Prudence "Pru" Cummings Wright (26 November 1740 – 2 December 1824) was a militia commander during the American Revolutionary War.

== Life ==
Born in Dunstable, Massachusetts, she was the daughter of Prudence and Samuel Cummings. She had two brothers who pledged allegiance to the crown (Samuel and Thomas) while her youngest brother Benjamin) was a Patriot; also two sisters (Mary and Sibbel). Her father was the town clerk. Prudence was a patriot, but many of her family members were loyal to the British crown. In 1761, she married David Wright, a private in the American militia, an ardent Whig, and strong believer in independence.

The two had eleven children—David, Prudence, Cummings, Mary, Wilkes, Caroline, Liberty, Deverd, Liberty, Artemas, and Daniel. Mary and the first Liberty did not survive childhood. She joined the Congregationalist church in 1770.

According to a legend printed in 1899, Wright was elected by the townsfolk to command a women's militia known as the Mrs. David Wright's Guard, based in Pepperell, Massachusetts. The group consisted of about 30 or 40 local Patriot women, whose husbands were mostly members of the regular militia ordered to march towards Boston after the Battles of Lexington and Concord.

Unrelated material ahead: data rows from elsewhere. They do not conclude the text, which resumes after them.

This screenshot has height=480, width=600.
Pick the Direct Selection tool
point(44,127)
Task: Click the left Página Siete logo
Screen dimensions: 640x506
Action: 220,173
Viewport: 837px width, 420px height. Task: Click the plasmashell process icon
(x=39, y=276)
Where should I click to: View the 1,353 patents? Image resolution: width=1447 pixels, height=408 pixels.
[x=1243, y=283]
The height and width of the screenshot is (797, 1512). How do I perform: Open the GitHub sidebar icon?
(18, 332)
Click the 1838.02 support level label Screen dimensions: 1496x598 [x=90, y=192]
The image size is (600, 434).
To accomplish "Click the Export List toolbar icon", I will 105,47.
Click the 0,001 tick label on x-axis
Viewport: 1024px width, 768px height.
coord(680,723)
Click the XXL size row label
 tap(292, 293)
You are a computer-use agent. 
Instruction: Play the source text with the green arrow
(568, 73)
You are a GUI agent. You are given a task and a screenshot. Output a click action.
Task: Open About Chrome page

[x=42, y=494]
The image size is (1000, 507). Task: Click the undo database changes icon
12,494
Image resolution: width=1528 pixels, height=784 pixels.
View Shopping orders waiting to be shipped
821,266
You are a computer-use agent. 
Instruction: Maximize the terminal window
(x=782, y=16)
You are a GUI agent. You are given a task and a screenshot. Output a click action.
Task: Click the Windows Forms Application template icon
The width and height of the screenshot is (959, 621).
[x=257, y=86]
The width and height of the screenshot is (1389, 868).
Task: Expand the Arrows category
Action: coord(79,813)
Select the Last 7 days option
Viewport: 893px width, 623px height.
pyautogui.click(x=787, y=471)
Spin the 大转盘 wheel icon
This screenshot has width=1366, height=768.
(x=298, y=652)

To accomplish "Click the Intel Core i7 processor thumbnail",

The women dressed in their husbands' clothes and carried "anything that would serve as a potential weapon", including pitchforks. Wright appointed Sarah Hartwell Shattuck of Groton, Massachusetts, as her lieutenant and began organizing patrols of the town and the surrounding area. The two directed the arrest of loyalist spies (two of Wright's own brothers) at Jewett's Bridge over the Nashua River in April 1775.

Wright and her group apprehended Captain Leonard Whiting of Hollis, New Hampshire—a noted Loyalist—as he passed the bridge on horseback. He was held prisoner overnight in a Pepperell tavern before being moved to Groton where he was taken into custody. Based on a family legend, Wright's brother, Samuel Cummings, was with Whiting on the day of his capture, but he turned back once he sighted his sister in arms at the bridge.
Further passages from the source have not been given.